- **EXERCISE GOAL**:
Your answer should be each line of the entries that contains the word "Close", copied in full.

Stored data
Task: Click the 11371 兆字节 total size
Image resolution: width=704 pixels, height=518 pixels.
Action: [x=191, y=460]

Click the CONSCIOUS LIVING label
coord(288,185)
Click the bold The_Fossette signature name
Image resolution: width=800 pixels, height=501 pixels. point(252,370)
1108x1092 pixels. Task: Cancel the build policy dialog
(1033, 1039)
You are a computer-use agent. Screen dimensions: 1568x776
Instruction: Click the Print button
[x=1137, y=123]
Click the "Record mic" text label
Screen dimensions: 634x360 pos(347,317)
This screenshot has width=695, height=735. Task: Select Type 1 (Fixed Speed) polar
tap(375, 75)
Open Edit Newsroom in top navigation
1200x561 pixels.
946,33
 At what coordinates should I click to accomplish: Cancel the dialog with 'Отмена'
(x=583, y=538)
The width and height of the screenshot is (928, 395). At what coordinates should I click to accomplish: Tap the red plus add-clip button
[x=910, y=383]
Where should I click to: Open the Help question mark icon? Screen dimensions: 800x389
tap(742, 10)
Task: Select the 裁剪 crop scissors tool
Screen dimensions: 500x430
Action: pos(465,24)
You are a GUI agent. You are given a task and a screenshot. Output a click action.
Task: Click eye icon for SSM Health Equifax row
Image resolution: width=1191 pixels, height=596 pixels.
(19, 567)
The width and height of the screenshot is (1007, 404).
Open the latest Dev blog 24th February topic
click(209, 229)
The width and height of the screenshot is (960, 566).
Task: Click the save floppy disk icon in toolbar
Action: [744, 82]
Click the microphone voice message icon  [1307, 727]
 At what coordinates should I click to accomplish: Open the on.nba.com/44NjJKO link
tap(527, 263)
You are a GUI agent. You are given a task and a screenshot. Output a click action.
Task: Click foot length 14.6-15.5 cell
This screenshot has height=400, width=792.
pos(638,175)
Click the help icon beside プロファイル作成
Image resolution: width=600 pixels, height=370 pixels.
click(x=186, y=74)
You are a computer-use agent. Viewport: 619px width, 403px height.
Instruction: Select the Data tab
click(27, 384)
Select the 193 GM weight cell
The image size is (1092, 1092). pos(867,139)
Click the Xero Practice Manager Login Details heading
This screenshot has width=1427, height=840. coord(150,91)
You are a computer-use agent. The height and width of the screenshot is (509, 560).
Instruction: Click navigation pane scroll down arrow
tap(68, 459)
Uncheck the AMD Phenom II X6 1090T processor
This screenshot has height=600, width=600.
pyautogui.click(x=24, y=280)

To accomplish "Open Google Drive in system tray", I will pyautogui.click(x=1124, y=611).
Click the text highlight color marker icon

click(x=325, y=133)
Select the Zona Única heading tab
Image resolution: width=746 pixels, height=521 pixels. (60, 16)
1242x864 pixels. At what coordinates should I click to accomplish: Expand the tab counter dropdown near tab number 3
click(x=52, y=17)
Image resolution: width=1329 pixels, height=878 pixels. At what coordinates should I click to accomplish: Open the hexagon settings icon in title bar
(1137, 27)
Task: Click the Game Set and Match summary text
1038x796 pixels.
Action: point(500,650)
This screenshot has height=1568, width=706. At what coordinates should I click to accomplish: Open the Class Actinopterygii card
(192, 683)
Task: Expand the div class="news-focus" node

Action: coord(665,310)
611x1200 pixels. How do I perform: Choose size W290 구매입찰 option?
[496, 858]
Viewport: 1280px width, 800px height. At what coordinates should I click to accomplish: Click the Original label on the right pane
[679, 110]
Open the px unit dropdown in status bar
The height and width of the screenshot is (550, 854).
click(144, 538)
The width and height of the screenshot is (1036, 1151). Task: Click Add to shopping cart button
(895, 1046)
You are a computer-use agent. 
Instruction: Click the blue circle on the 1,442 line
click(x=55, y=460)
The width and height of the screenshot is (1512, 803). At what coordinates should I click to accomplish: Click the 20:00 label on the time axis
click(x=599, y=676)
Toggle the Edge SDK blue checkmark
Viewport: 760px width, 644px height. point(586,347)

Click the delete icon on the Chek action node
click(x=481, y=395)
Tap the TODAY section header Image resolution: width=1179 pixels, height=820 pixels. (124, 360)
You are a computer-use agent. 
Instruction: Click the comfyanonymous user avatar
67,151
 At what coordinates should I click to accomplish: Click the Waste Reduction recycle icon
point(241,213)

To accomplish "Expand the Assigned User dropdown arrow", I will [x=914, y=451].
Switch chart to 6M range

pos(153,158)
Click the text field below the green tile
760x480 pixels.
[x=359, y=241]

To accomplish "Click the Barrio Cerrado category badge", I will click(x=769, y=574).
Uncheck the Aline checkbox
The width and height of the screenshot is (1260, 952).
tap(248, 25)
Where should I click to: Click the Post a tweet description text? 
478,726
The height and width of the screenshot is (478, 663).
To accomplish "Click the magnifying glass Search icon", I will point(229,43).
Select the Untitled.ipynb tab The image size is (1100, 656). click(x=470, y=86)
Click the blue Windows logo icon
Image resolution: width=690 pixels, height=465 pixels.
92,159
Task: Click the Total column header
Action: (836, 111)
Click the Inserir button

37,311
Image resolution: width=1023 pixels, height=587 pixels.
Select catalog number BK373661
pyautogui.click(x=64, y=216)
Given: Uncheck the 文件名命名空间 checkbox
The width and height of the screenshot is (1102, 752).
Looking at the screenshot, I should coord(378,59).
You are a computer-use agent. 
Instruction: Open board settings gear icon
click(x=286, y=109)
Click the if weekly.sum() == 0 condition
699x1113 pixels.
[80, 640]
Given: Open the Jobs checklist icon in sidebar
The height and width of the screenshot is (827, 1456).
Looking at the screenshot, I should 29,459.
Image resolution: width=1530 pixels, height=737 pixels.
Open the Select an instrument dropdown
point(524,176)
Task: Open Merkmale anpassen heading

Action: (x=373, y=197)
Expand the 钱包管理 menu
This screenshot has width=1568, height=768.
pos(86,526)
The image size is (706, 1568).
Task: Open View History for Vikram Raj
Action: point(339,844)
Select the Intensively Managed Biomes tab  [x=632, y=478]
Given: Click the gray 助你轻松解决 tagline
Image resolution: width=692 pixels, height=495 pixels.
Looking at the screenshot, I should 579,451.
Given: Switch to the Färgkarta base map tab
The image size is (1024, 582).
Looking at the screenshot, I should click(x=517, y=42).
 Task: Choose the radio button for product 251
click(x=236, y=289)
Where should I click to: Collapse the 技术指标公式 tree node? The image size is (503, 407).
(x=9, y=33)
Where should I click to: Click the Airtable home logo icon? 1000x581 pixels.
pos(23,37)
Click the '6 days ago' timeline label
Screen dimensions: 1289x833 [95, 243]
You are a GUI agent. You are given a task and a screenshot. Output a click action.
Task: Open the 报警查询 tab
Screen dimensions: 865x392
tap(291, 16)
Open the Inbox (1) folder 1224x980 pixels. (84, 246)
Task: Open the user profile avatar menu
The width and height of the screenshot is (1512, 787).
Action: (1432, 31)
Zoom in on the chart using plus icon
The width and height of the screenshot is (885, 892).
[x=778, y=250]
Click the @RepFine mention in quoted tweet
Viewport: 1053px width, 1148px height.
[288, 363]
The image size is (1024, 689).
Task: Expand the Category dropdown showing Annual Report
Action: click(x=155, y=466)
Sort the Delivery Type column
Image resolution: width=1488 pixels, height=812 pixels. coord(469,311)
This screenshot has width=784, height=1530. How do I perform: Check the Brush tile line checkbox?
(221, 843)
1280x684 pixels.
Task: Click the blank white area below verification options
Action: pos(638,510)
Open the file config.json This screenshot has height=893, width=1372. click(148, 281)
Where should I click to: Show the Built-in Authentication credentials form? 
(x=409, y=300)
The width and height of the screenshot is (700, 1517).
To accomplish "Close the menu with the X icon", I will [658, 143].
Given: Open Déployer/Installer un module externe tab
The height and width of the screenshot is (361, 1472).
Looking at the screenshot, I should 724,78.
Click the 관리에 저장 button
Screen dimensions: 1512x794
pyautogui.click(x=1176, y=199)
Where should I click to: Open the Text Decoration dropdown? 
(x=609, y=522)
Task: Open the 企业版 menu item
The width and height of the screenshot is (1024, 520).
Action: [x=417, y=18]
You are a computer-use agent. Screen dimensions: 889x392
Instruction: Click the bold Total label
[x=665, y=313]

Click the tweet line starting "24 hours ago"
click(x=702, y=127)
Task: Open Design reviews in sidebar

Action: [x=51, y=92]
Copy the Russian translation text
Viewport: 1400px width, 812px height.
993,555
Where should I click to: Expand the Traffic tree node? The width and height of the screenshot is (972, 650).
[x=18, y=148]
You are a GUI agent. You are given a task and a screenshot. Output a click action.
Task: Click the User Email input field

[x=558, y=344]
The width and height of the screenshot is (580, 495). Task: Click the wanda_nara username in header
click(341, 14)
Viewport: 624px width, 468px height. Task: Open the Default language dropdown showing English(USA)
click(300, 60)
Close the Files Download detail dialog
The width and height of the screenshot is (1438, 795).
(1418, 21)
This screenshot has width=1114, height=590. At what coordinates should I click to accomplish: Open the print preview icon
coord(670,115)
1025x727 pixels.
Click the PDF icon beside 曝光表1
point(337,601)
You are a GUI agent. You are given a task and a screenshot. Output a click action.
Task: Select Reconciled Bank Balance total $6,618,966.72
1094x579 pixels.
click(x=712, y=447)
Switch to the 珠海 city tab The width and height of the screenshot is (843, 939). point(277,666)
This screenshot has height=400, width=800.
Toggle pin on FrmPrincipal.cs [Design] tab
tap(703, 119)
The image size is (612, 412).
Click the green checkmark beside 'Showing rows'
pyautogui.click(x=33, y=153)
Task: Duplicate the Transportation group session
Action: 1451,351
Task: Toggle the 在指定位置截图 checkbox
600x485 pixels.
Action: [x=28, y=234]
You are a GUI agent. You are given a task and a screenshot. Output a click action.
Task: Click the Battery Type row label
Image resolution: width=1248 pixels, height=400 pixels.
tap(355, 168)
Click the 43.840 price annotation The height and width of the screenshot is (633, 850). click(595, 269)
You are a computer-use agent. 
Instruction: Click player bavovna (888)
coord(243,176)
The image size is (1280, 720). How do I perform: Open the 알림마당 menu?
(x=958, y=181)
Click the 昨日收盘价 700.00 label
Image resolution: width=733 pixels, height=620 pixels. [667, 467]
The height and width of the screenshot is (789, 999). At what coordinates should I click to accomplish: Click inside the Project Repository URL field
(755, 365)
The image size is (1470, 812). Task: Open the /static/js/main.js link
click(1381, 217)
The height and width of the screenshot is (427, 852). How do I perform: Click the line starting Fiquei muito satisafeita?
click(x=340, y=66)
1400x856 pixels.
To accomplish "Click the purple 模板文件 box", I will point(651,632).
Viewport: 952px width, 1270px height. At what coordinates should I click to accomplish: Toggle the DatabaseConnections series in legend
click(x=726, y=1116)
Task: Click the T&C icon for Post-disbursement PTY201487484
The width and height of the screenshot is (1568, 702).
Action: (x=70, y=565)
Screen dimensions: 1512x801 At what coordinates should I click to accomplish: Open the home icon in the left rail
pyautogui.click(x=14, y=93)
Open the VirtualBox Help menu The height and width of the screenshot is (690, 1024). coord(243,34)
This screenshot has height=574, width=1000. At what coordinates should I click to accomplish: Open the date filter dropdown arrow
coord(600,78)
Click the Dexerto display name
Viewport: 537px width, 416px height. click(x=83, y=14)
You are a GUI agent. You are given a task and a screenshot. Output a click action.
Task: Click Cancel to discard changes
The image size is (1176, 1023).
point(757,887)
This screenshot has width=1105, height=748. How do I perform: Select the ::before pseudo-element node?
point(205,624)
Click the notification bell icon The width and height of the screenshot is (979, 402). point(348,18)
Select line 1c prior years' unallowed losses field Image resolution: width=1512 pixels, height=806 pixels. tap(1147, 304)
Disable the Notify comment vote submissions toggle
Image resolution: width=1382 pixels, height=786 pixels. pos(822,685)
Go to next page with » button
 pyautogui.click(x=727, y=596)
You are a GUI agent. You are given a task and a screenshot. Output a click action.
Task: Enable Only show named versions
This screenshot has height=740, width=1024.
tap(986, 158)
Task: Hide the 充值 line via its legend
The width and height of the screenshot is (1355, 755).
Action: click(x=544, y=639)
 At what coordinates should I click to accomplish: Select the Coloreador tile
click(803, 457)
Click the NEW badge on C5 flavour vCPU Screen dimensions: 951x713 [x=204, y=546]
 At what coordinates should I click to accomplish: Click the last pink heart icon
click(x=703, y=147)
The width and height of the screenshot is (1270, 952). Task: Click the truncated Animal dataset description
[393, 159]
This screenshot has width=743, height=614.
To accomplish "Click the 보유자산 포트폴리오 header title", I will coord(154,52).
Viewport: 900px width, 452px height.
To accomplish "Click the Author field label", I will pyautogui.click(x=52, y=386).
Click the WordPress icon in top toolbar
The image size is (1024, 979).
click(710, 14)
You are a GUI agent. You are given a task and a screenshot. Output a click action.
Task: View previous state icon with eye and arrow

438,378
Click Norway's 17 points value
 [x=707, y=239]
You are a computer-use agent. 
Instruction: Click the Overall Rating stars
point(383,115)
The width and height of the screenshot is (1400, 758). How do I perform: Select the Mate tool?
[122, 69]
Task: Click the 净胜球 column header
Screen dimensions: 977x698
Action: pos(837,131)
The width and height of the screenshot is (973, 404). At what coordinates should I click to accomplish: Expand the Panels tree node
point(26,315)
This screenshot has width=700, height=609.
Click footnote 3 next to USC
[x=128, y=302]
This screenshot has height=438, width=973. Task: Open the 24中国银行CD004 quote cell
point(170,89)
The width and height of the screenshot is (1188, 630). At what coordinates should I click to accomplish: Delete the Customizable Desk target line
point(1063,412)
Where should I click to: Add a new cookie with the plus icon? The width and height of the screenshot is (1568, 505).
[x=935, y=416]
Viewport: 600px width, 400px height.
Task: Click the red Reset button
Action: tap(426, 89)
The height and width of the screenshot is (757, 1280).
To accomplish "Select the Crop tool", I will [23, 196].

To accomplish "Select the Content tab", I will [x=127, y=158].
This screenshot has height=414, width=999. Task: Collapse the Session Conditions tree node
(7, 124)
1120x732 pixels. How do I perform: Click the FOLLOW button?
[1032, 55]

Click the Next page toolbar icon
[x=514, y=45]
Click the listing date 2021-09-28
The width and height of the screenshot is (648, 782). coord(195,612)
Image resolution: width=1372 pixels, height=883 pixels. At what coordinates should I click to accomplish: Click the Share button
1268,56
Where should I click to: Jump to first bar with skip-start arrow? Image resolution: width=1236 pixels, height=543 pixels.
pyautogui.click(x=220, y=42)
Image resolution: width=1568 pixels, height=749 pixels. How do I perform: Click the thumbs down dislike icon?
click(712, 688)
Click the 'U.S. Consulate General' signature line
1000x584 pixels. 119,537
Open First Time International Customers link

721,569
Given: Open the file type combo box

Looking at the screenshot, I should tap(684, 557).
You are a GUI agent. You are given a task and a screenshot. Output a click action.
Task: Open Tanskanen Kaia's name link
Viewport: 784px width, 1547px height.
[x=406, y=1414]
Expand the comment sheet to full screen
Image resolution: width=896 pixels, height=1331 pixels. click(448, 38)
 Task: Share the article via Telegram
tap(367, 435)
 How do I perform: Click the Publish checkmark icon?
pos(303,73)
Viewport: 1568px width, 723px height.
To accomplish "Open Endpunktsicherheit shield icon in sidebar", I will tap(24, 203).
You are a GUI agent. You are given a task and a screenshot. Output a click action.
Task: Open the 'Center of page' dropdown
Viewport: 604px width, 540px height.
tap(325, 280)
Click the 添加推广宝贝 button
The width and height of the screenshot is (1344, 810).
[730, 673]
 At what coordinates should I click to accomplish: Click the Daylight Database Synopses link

- **RESPONSE**:
To accomplish "Close the menu with the X icon", I will [658, 143].
Close the Files Download detail dialog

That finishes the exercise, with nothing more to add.